Validating HTML with tidy

Author Michael Tougeron on January 15, 2009

Posted under PHP, Security, Tips & Tricks, Web Development and tagged with , , , , ,

If you ever have to do HTML validation or parsing in PHP the tidy extension is the way to do it! This extension lets you use the abilities of tidy in some pretty powerful ways. The extension, written by John Coggeshall, has been around for several years now. I can see how if someone just took a quick glance at it they could think it was nice, but not really something they need. How wrong they would be! If you take a few minutes and look under the hood, tidy is an extremely powerful tool. Not only can it format html to standards (what most people use it for), it can also be a powerful parser and validation tool.

When I’m dealing with user inputted data where I want to allow HTML I have two concerns. First, I don’t want to allow XSS (some xml parsers think <p kkk=”></p>” closes the <p> tag). Second, the user frequently enters invalid html (e.g., doesn’t close the <a> tag). Fortunately tidy can easily deal with both. The second issue is the easiest to solve by running tidy->cleanRepair() on the html. The first is taken care of by looping through the tidy nodes and rebuilding the html using a whitelist. More about how to do this after the break.

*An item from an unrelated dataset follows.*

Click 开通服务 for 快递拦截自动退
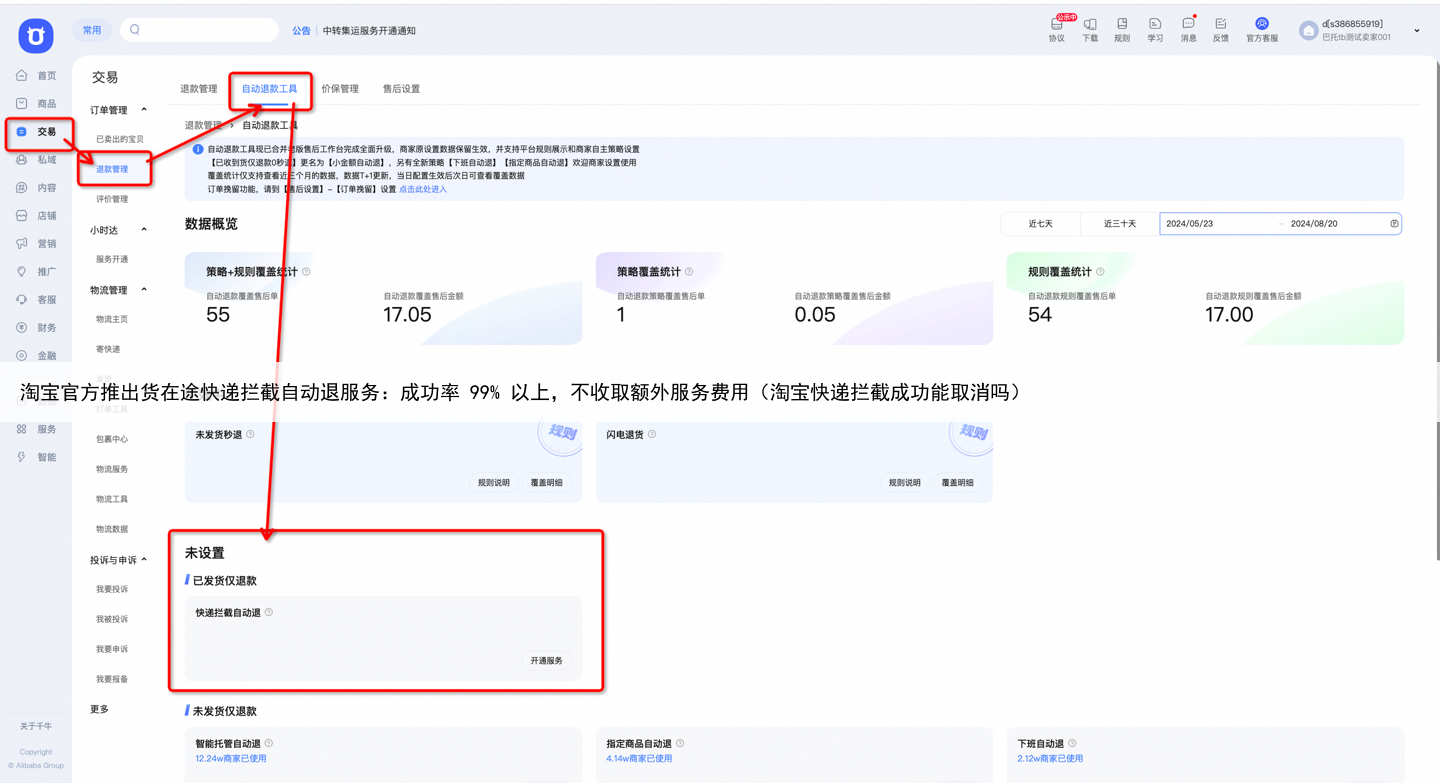1440x783 pixels. [546, 660]
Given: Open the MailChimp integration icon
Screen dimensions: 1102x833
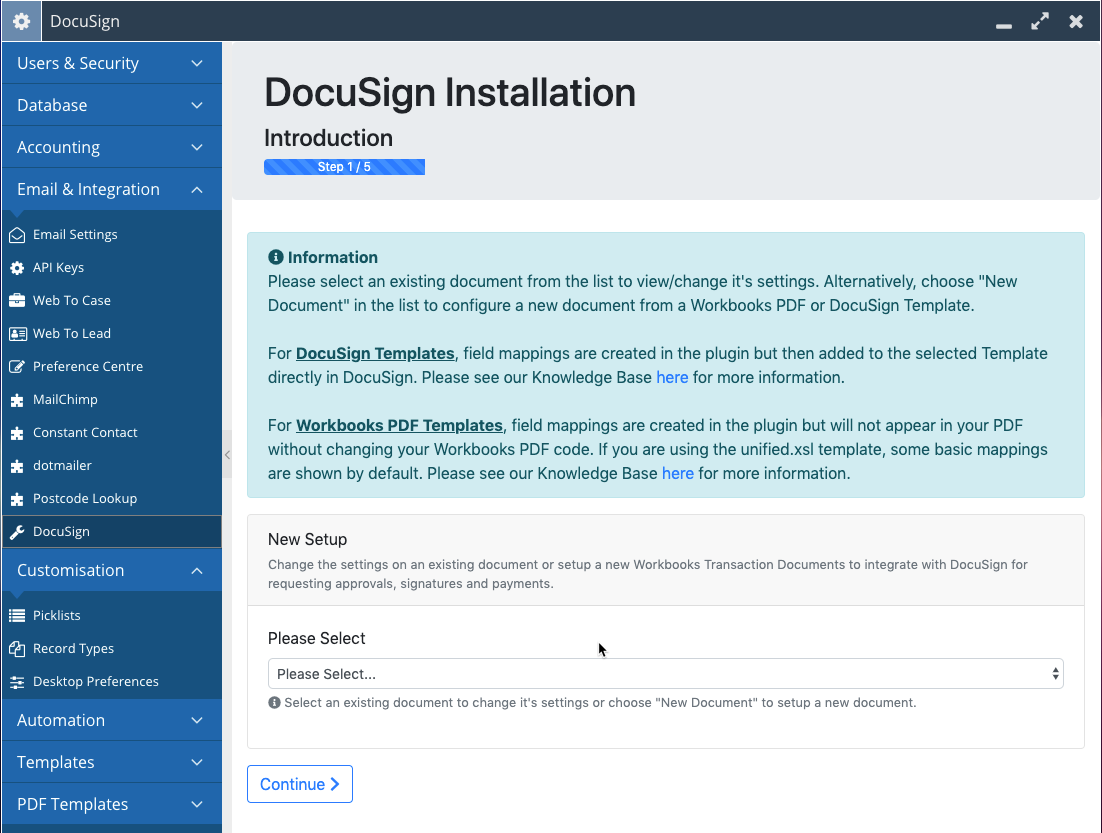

To start, you’ll need to setup your tidy options. I tend to use the following options. The word-2000 option is great because it strips out all of the annoying html, css, etc. that Microsoft Word inserts for its formatting.

  1. $config = array(‘indent’ => false,
  2.   ‘output-xhtml’ => true,
  3.   ‘wrap’ => 0,
  4.   ‘fix-uri’ => true,
  5.   ‘word-2000’ => true,
  6.   ‘show-body-only’ => true,
  7.   ‘drop-proprietary-attributes’ => true,
  8.   ‘ncr’ => false,
  9.   ‘drop-empty-paras’ => false,
  10.   ‘hide-endtags’ => true,
  11.   ‘lower-literals’ => true,
  12.   ‘markup’ => true,
  13.   ‘quote-ampersand’ => true,
  14.   ‘force-output’ => true);

Add/Remove these options as it works best for you. I’ve found that these work best for the cleaning & repairing of accidentally invalid HTML. Read the tidy docs for what each of these mean and how they affect what tidy does. Please note that in the above options I include “force-output” so that I can display back to the user what the results of trying to fix the HTML is so that they can fix their input.

If you’re parsing user generated content, usually they are just entering the tags and HTML for the specific content they want posted. This means you’ll need to wrap that input in the <!DOCTYPE>, <HTML> and <BODY> tags before processing it through tidy.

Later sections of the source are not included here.